What follows is the brief story of a cult and one woman who joined it, at the cost of her marriage, her money and her free will.
The Fellowship
Robert Burton’s Fellowship of Friends is one of a number of groups around the world that study the ideas of the late Russian mystics George Gurdjieff and Peter Ouspensky.
Burton’s group, however, practices mysticism with a twist. They believe that mystical values become clearest through the worship of beauty and materialism. The group members voluntarily contribute one tenth of their income, with a $100 monthly minimum, to enable their leader, Burton, to surround himself with valuable works of art.
Renaissance, the Fellowship’s California retreat, where Burton presides, is decorated with an estimated $1 million in works of art. Fellowship members come to stay and work there for varying lengths of time.
An ex-member and professional psychologist, James Trattner, described Burton and Renaissance in the San Francisco Chronicle (April 20, 1981). He said Burton is a “guy who lives like an absolute king. He’s buying art objects that cost in the millions. And then, right there at Renaissance, all around him, you have the worker beasts, going from morning ‘til night, planting grapes, doing stonemasonry, and carpentry. They are flat broke, they have no money of their own. And in that sense they are prisoners.”
“The parallel with Jonestown,” Trattner insists, “is incredible.”
A major difference between the two cults, however, is that while Jonestown attracted primarily the poor and unskilled, the Fellowship attracts people who have skills and money to contribute. One former Fellowship recruit, a 26-year-old white-collar worker who gave almost one year of her life to the cult, has volunteered to tell her story to The ADVISOR. To protect her privacy, we shall call her Anna.
Anna learned about Fellowship meetings on a bookmark which she found in a philosophy book for sale in a local store. Newly married, Anna had always been looking for some higher philosophical truth. She was feeling particularly vulnerable because of recent financial difficulties. Also, she was reluctant to face the responsibilities of her marriage.
Intrigued by the bookmark, Anna decided to go to the Fellowship center. She attended a set of three introductory Fellowship meetings and was impressed by the attitude of the members. Although she felt bombarded by information and unable to ask questions, the friendliness of the group and the promise of greater spiritual insight drew her back.
Gradually, she began to spend more and more time with the Fellowship members. She began following the Friend’s rules, including the omission of certain words from her vocabulary, eating ‘European style’ and dressing more formally. Her new friends told Anna to regard associates from her earlier life as now beneath her.
Anna’s behavior seemed to change. Her parents said she was becoming “Robot-like.” She lost her sense of humor.
When her husband became critical of the changes in her behavior, the Friends encouraged Anna to leave him. Anna began lying to her husband about her activities. The marriage began to disintegrate.

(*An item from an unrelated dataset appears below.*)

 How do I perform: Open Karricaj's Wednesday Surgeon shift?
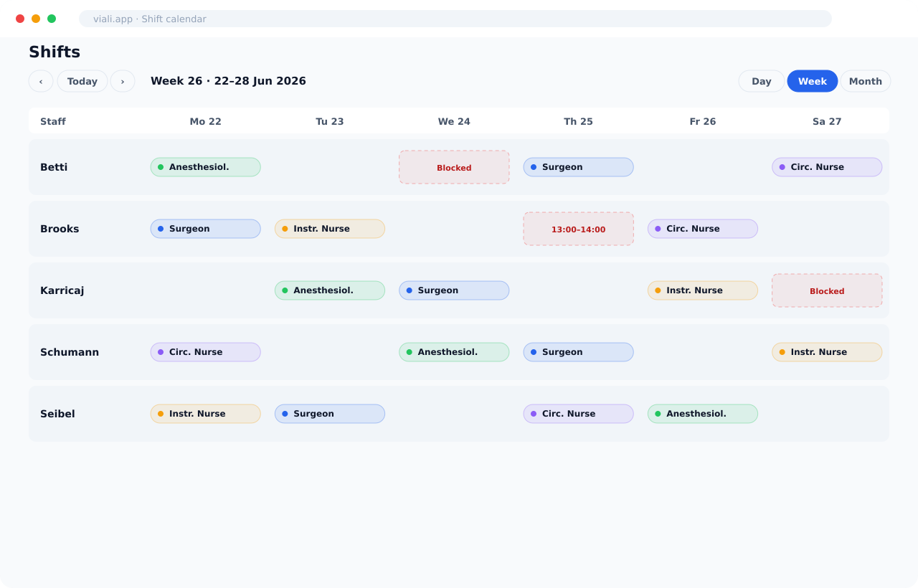tap(454, 290)
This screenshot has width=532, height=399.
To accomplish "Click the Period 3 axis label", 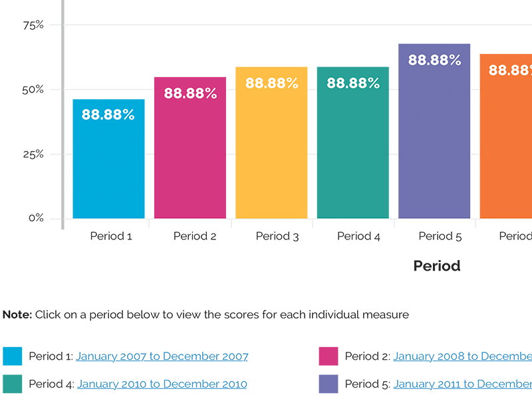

In desperation, Anna’s husband hired a deprogrammer. The deprogramming, at least initially, failed. Anna lied to the deprogrammer and maintained her ties to the Fellowship.
Suddenly, after a month, Anna, in her own words, “snapped out” and “became mentally alive again.” She became convinced that she had been brainwashed and began to try to put her life back together.
However, leaving the cult did not mean that things returned to the way they were before she joined. Anna explained, “While I was looking for happiness in the cult, I lost my real happiness, my husband.” Uncertain about what to believe after almost one year of deception, her husband had left their home.
After several months of anguish, Anna is now seeing her husband again, hoping to put their marriage back together. She is also reestablishing ties with her parents and old friends. With the help of the local Citizens Freedom Foundation, a support group of ex-cult members and their families, Anna is slowly rebuilding her life.